Branding Non-profits


The Salvation Army is one of the world's most recognised non-profit brand.

In this day and age, non-profit organisations like charities, trade associations, special interest groups, and clubs can ill afford to ignore branding. To reach a critical sized audience and membership, you need systems and processes to be in place. You need to also market your organisation for it to gain greater clout and reach so that it can better achieve its purpose. Just passion alone would not cut it.

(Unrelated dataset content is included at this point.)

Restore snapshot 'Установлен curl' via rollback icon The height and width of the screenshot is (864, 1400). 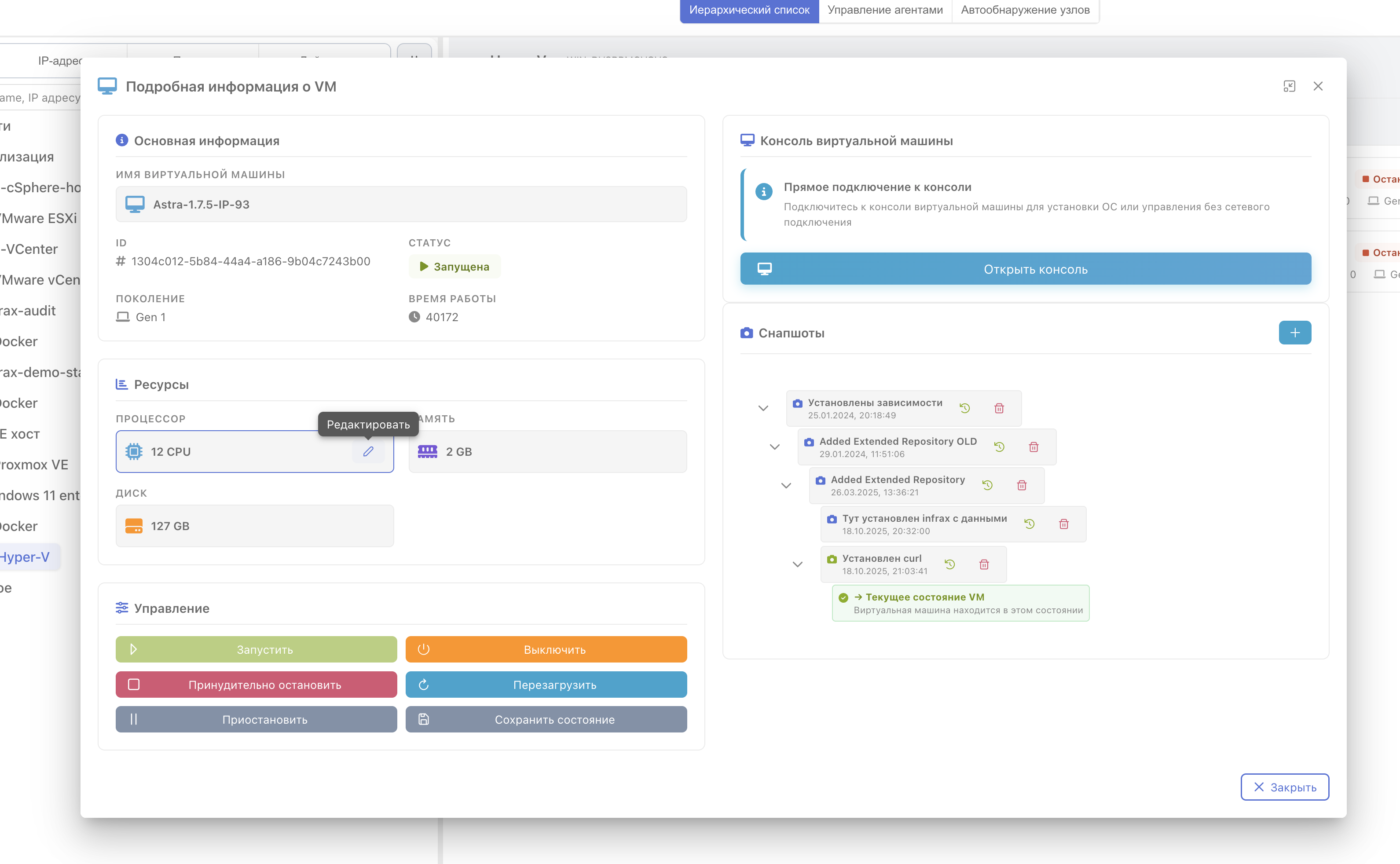click(x=950, y=564)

Branding Insider, one of my favourite references for branding thoughts, highlighted 7 points of branding non-profit organisations. Here are the key lessons:

1. The name.

A rose by any other name smells just as sweet. However, using too general a name for your non-profit reduces its effectiveness in differentiating itself. This is the first and most important decision any non-profit has to make.

2. The spokesperson.

All brands need a spokesperson, but it is incredibility important for a non-profit. Ideally the founder is the best person to take on this role. He or she has a powerful connection to the brand and can sell the story to the media, donors, volunteers and supporters.

3. The position.

Every brand needs a focus. For a non-profit that wants to be as inclusive as possible, this is a very difficult task. But the only way to get your brand into the mind is with a narrow focus. In a sea of multiple competing causes, the greater the focus, the better.

4. The enemy.

Every strong brand needs an enemy. This is something non-profits by nature tend to avoid discussing. But strong brands are built by figuring out who the enemy is, what the enemy stands for and then building a brand that stands for the opposite.

5. PR, PR, PR.

Not much to say, except that PR builds brand. The spokesperson need to spend the majority of his or her time doing PR for the charity, leaving the managerial duties to someone else.

6. A signature event.

All charities, schools, clubs and teams have endless fundraisers. Hardly a day that goes by when some organization isn’t trying to shake me down for money for some good cause. Instead of a non-profit spending thousands of hours on multiple new programs every year, a better strategy is to focus on one or two big events and do them every year forever. Consistency is the key to success.

7. Colour and logo.

Any brand can benefit from the use of a strong singular colour they can own in the mind. Pink and Breast Cancer is the best example of this. You see pink and you know what it means.


More details here.

Perhaps I would like to add another 8th point above which is Integrity. Nothing can shake or rattle a brand more than seeing a non-profit betray the trust which its donors and supporters have given to it. We don't need another NKF saga, Youth Challenge conflict or St John's Home
shenanigan to remind us about this.

Have you thought about branding your non-profit today?